Jessica Rowe says she is “incredibly humbled and just blessed” to be honoured as a Member of the Order of Australia for her long commitment to mental health advocacy and her 20-year career in broadcasting. Photo: Getty Images

“I was hoping I might get a tiara,” exclaims Jessica Rowe, bubbling over with excitement. “It’s the little girl in me!”

The 44-year-old television presenter says she is “incredibly humbled and just blessed” to be honoured as a Member of the Order of Australia for her long commitment to mental health advocacy and her 20-year career in broadcasting.

Rowe’s parents possessed a strong sense of social justice and impressed upon her and her two sisters “the importance of being part of something bigger; that it’s not just about you”.

Her mother Penelope became her first touch point with mental illness, diagnosed with bipolar disorder when Rowe was 10. She became an ambassador for beyondblue in 2002, while a newsreader on channel 10, and has spoken candidly about her mother’s condition and her own experiences with post-natal depression, which affects one in seven new mothers.

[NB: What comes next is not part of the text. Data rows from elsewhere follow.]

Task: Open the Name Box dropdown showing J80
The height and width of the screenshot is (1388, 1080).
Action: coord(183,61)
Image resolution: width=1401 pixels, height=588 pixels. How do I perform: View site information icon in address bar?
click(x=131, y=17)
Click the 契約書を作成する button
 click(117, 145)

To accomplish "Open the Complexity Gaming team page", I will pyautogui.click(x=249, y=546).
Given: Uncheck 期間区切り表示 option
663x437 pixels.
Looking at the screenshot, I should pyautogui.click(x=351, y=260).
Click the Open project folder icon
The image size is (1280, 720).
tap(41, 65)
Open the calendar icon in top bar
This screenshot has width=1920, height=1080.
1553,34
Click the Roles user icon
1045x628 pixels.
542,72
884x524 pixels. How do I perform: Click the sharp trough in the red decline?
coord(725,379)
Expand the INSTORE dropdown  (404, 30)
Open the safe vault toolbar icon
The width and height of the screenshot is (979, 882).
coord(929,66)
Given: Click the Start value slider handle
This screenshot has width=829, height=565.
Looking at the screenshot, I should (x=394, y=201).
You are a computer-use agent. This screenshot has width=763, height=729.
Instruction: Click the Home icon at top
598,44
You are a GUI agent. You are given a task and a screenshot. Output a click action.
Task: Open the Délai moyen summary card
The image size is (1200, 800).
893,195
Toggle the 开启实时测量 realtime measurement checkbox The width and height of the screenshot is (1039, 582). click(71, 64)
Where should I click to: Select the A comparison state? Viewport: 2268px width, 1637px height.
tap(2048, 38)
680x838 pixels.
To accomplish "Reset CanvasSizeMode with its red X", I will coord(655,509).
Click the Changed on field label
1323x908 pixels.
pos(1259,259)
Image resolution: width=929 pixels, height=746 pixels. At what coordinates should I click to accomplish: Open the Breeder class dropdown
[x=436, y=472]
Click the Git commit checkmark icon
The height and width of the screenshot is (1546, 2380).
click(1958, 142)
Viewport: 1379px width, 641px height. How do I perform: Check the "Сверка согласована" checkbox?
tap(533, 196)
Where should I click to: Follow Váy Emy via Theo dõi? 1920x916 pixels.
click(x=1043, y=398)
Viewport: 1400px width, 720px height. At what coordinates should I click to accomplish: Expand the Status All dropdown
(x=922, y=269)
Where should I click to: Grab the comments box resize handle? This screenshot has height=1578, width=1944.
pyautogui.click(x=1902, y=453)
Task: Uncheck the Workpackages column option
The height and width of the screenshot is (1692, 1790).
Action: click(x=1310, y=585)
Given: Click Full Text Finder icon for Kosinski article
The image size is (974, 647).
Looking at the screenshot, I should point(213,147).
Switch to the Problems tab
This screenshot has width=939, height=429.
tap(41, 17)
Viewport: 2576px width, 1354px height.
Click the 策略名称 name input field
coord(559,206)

“I felt a failure and I felt guilty,” she says. “We’ve got so much pressure on ourselves to be the perfect mum, the perfect wife, the perfect partner.”

Rowe has worked with Lifeline, SANE Australia and the Mental Health Council of Australia. She is also a patron of Kookaburra Kids, which supports children who are primary carers for a parent.

“We don’t hear about carers and they do so much work, and basically keep so much of the country going,” she says.

Awareness of mental illness has grown, but the stigma and discrimination remain, Rowe says.  Although she felt a responsibility to talk openly about her experiences, this was not shared by everyone in public life.

“People, understandably, are still frightened that they will be judged,” she says. “We have a long, long way to go.”